» Your assignment: Your answer must be an exact transcription of every record.

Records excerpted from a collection
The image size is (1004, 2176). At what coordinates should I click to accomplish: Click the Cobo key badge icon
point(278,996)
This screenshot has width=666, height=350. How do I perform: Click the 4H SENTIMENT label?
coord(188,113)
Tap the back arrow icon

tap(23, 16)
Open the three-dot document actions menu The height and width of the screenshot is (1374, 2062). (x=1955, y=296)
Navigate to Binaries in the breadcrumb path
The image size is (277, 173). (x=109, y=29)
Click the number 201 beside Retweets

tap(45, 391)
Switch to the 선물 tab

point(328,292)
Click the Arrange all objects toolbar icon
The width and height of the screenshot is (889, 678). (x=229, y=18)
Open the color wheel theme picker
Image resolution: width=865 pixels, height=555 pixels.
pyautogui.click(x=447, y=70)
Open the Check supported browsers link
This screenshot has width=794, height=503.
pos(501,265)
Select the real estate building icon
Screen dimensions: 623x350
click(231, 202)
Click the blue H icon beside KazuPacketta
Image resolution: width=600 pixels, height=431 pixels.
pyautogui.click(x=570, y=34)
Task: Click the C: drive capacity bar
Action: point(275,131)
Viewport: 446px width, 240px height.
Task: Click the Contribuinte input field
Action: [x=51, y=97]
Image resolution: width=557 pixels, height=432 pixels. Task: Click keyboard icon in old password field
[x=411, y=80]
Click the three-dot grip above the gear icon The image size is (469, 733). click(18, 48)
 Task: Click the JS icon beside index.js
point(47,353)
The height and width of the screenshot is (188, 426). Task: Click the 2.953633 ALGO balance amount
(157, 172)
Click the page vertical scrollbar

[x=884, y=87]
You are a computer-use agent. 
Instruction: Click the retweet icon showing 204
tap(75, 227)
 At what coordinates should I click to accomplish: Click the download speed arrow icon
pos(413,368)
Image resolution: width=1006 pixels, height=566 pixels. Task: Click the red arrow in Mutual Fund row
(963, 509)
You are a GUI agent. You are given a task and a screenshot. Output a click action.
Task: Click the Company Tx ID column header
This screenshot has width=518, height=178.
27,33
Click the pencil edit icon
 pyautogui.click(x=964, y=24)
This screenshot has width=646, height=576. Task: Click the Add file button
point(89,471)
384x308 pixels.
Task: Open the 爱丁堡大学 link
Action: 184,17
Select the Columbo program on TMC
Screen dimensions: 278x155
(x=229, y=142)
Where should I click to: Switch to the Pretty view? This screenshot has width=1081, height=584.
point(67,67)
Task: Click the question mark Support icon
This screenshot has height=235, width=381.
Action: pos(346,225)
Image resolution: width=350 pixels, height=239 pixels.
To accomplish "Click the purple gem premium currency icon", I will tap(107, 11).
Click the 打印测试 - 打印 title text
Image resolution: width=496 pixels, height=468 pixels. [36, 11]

» Solution below:
The image size is (1004, 2176). At what coordinates should I click to accomplish: Click the Cobo key badge icon
point(278,996)
This screenshot has width=666, height=350. How do I perform: Click the 4H SENTIMENT label?
coord(188,113)
Tap the back arrow icon

tap(23, 16)
Open the three-dot document actions menu The height and width of the screenshot is (1374, 2062). (x=1955, y=296)
Navigate to Binaries in the breadcrumb path
The image size is (277, 173). (x=109, y=29)
Click the number 201 beside Retweets

tap(45, 391)
Switch to the 선물 tab

point(328,292)
Click the Arrange all objects toolbar icon
The width and height of the screenshot is (889, 678). (x=229, y=18)
Open the color wheel theme picker
Image resolution: width=865 pixels, height=555 pixels.
pyautogui.click(x=447, y=70)
Open the Check supported browsers link
This screenshot has width=794, height=503.
pos(501,265)
Select the real estate building icon
Screen dimensions: 623x350
click(231, 202)
Click the blue H icon beside KazuPacketta
Image resolution: width=600 pixels, height=431 pixels.
pyautogui.click(x=570, y=34)
Task: Click the C: drive capacity bar
Action: point(275,131)
Viewport: 446px width, 240px height.
Task: Click the Contribuinte input field
Action: [x=51, y=97]
Image resolution: width=557 pixels, height=432 pixels. Task: Click keyboard icon in old password field
[x=411, y=80]
Click the three-dot grip above the gear icon The image size is (469, 733). click(18, 48)
 Task: Click the JS icon beside index.js
point(47,353)
The height and width of the screenshot is (188, 426). Task: Click the 2.953633 ALGO balance amount
(157, 172)
Click the page vertical scrollbar

[x=884, y=87]
You are a computer-use agent. 
Instruction: Click the retweet icon showing 204
tap(75, 227)
 At what coordinates should I click to accomplish: Click the download speed arrow icon
pos(413,368)
Image resolution: width=1006 pixels, height=566 pixels. Task: Click the red arrow in Mutual Fund row
(963, 509)
You are a GUI agent. You are given a task and a screenshot. Output a click action.
Task: Click the Company Tx ID column header
This screenshot has width=518, height=178.
27,33
Click the pencil edit icon
 pyautogui.click(x=964, y=24)
This screenshot has width=646, height=576. Task: Click the Add file button
point(89,471)
384x308 pixels.
Task: Open the 爱丁堡大学 link
Action: 184,17
Select the Columbo program on TMC
Screen dimensions: 278x155
(x=229, y=142)
Where should I click to: Switch to the Pretty view? This screenshot has width=1081, height=584.
point(67,67)
Task: Click the question mark Support icon
This screenshot has height=235, width=381.
Action: pos(346,225)
Image resolution: width=350 pixels, height=239 pixels.
To accomplish "Click the purple gem premium currency icon", I will tap(107, 11).
Click the 打印测试 - 打印 title text
Image resolution: width=496 pixels, height=468 pixels. [36, 11]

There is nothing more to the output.